I used to think of SQL injection attacks coming through web forms, where people try to enter things into forms that cause the attacks. This can be a very dangerous type of attack, because in some cases, it will allow the attacker to log in as an administrator of the web app, therefore being able to see/do whatever they want in the application.
However, the attacks I’ve seen have all come through query strings, on pages that have URL’s like webapp.myserver.com/showpage.cfm?ID=8 What they do is simply add a semicolon ( ; ) to the end of the URL, then append SQL commands to it.

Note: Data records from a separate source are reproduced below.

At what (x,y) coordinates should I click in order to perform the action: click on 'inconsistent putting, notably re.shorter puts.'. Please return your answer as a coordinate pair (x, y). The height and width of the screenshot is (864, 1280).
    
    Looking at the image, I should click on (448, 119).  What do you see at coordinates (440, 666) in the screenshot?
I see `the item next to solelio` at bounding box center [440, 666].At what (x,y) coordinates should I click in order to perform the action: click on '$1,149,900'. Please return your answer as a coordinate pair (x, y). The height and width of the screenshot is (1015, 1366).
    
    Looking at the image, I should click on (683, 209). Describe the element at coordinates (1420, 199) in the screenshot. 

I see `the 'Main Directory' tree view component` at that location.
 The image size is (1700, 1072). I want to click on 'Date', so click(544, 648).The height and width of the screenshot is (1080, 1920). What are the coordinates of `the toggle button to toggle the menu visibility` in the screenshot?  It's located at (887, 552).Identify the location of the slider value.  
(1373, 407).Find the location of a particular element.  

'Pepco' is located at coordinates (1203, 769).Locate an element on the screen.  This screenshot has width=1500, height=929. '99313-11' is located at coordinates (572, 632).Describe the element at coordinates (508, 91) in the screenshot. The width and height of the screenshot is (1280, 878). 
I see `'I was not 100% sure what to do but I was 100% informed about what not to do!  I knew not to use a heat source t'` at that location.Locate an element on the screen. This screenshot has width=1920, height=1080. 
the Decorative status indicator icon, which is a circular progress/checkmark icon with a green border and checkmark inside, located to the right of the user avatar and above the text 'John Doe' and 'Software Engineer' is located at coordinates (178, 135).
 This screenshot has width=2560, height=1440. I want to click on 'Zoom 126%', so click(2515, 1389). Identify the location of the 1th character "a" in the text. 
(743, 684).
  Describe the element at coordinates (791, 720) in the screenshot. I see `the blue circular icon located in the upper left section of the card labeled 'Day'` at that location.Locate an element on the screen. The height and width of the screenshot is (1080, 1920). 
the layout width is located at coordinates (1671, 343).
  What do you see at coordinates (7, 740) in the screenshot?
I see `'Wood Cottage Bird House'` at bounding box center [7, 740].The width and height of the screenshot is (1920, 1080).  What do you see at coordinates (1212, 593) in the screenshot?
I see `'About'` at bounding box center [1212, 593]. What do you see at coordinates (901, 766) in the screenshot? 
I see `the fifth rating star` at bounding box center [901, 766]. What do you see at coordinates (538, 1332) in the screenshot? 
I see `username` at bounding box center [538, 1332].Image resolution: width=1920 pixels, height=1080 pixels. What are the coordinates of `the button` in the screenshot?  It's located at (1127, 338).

If the application simply uses the query string variable “ID” to build a SQL command, the application is vulnerable.
The cases I’ve worked on have all been old, legacy code, and have been in two or three different programming languages. Bad code can be written in any language. These applications were written back when we didn’t hear much about SQL injection, therefore application developers didn’t always practice good programming practices. In fact, one of the applications I helped fix recently was originally written by a commercial firm that did some programming for one of our departments.
In each case, the way I fixed the problem was to simply convert the ID to an integer, then used this integer to build the where clause of the SQL command. By doing so, real requests for the web page work just fine, and one of three things happen the bogus hits come in:
- The server throws an error because the ID can no longer be converted to an integer.
- The conversion returns a default integer (such as zero), in which case you probably don’t have a ID=0 in your database, giving some kind of page not found message.
- The first part of the string is converted, up until it finds a character that is not a digit. In the example above, it would return the page where ID=8.
In all these cases, converting the query string variable ID to an integer, prevents the SQL injection attacks from being successful because it doesn’t pass the whole ID string along to the database.